# Given request A
According to the word embeddings paper, how many entities are in the project's list of spatial terms?
# Given request B
Reproduce the word embeddings paper from "Institute of Polish" up to and including "original conference program.".
# Given request C
Carry on writing the word embeddings paper, starting after its final sentence.

Using Word Embeddings for Validation and Enhancement of Spatial Entity Lists

paper, specified "long paper"
Authorship
  1. 1. J. Berenike Herrmann

    University of Bielefeld

  2. 2. Joanna Byszuk

    Institute of Polish Language (Polish Academy of Sciences)

  3. 3. Giulia Grisot

    University of Bielefeld

Work text
This plain text was ingested for the purpose of full-text search, not to preserve original formatting or readability. For the most complete copy, refer to the original conference program.


Introduction

Spatial distant reading uses computational means to investigate fictional representations of space as a central category of sense-making (Lefebre, 1974), both in fictional world building (e.g., Bologna, 2020) and in societal contexts (e.g., Wilkens, 2021).
Our spatial distant reading project investigates the affective topologies of German-Swiss literature to examine different types of spatial representation in fictional Swiss-German prose between 1854 and 1930, assessing iconic differences such as culture/nature, urban/rural (Rehm, 2014), as well as the (alpine) mountains’ role in Swiss literary national framing (Zimmer, 1998). A key resource is a list of spatial terms (N=187,421 entities), including spatial named entities, other urban and rural toponyms, as well as natural terms (Grisot & Herrmann, in prep.). In the current paper, we take a methodological focus on this resource, exploring
word embeddings for validation (Task A) and extension (Task B) of our spatial entity lists.

# Data segment
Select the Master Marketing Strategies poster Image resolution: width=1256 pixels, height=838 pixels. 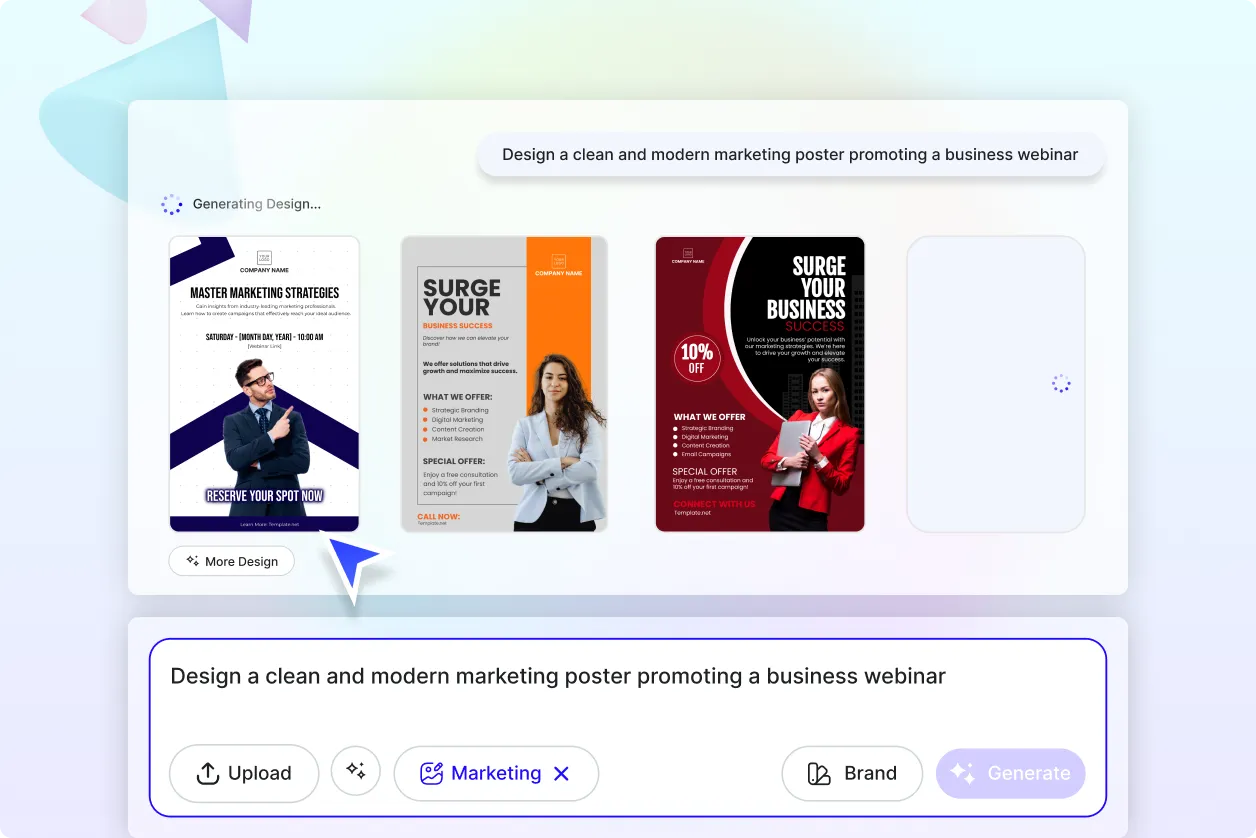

# Expected output A
187,421 entities

# Expected output B
Institute of Polish Language (Polish Academy of Sciences)

  3. 3. Giulia Grisot

    University of Bielefeld

Work text
This plain text was ingested for the purpose of full-text search, not to preserve original formatting or readability. For the most complete copy, refer to the original conference program.

# Expected output C
Word embeddings are a representation of words in the form of vectors in space, which describes their inter-relations within some language system in a spatial manner. Vectoral word representations go back to Wittgenstein's observation that word meaning is determined by the way they are used (Wittgenstein 1953: 80, 109), and Firth’s "You shall know a word by the company it keeps." (Firth 1962: 11). Popularity of word embedding applications started by improved search engines (Mikolov et al. 2013), and is now used widely in humanities (Hamilton et al. 2016, Antoniak & Mimno, 2018). We use word embeddings to (a) validate our spatial entity detection lists compiled from external resources on word-vector representations; (b) develop a new resource for interior items that could not be obtained from external resources.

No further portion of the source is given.